Feb 13, 2015

David Carr, New York Times Media Columnist, Has Died at 58

David Carr, New York Times Media Columnist, Dies at 58
David Carr, the sharp-witted and often sharp-tongued "The Media Equation" columnist for The New York Times, collapsed in that paper's newsroom and was pronounced dead at St. Luke's-Roosevelt Hospital Thursday night, The Times reports. He was 58.

The exact cause of death has yet to be determined.

"David Carr was one of the most gifted journalists who has ever worked at The New York Times," his publisher, Arthur Ochs Sulzberger Jr., said in a statement. "He combined formidable talent as a reporter with acute judgment to become an indispensable guide to modern media. But his friends at The Times and beyond will remember him as a unique human being – full of life and energy, funny, loyal and lovable."

Carr, who also wrote for The Atlantic and New York magazine before joining The Times, had just returned to his office Thursday after moderating a discussion in Manhattan on the Oscar-nominated documentary Citizenfour, about the fugitive former intelligence operative Edward Snowden. With Carr on the panel were journalists Glenn Greenwald and Laura Poitras as well as, via satellite, Snowden.



Carr began at The Times as a business reporter in 2002 and initiated the paper's "Carpetbagger" column, about the awards season red carpet.

In 2008, he published a critically hailed memoir, The Night of the Gun, candidly and poetically detailing his struggles with – and later recovery from – crack cocaine addiction.

He was a native of Minneapolis, where his father owned men’s clothing stores and his mother taught school, and he majored in psychology and journalism at the University of Minnesota, said The Times.

Before coming to New York, he was the editor of the alternative Washington City Paper, a weekly in D.C., and from 1993 to 1995, as its editor and media columnist, he worked for the Minneapolis-based alternative weekly Twin Cities Reader.

"And though he could be critical of people in the profession (and in the building) who he suspected of laziness or logrolling," colleague and Times critic A.O. Scott wrote in an appreciation of Carr, "he could shine a dazzling light on anyone he thought was doing the job well."

In his own words, Carr said, to graduating journalism students at UC Berkeley last year, "Being a journalist, I never feel bad talking to journalism students because it's a grand, grand caper.
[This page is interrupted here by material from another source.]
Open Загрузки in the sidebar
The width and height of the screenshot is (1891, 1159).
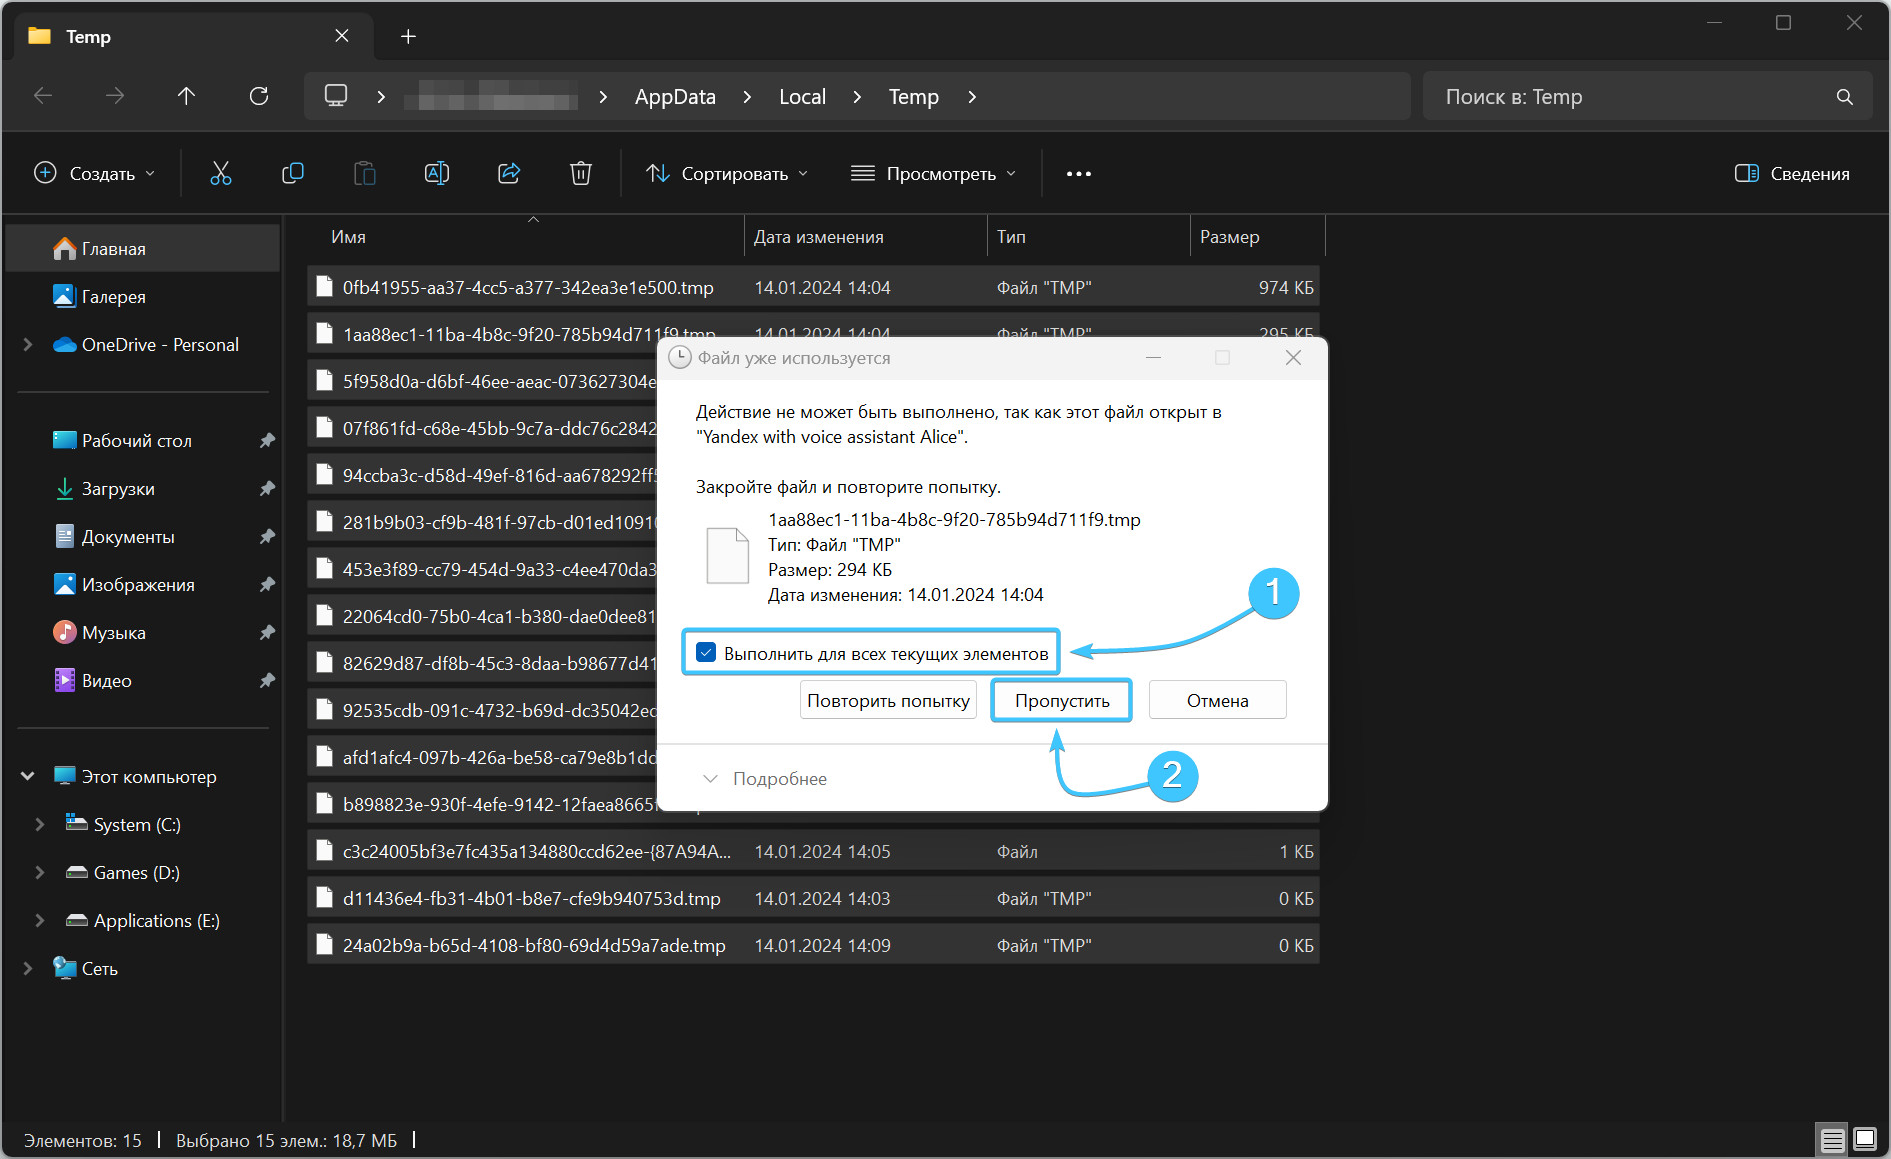tap(118, 489)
You get to leave, go talk to strangers, ask them anything, come back, type up their stories, edit the tape. That's not gonna retire your loans as quickly as it should, and it's not going to turn you into a person who's worried about what kind of car they should buy, but that's kind of as it should be. I mean, it beats working."

Of all the cats, David Carr was the coolest. He will be missed.

— Seth Meyers (@sethmeyers) February 13, 2015


His death comes in a week heavy with stories about the media and only one day after veteran CBS newsman Bob Simon, 73, was killed in a car crash in Manhattan. On Tuesday, NBC announced it was suspending its biggest news star, Nightly News anchor Brian Williams, for six months without pay over questions about his veracity regarding stories he covered, and Jon Stewart announced he was stepping down as host of Comedy Central's The Daily Show after 17 years.

The Times said Carr is survived by his wife, Jill Rooney Carr, who is the international operations manager for Shake Shack, and daughters Maddie, Erin and Meagan.

As Sulzberger also said of Carr, he was "an irreplaceable talent [who] will be missed by everyone who works for The Times and everyone who reads it."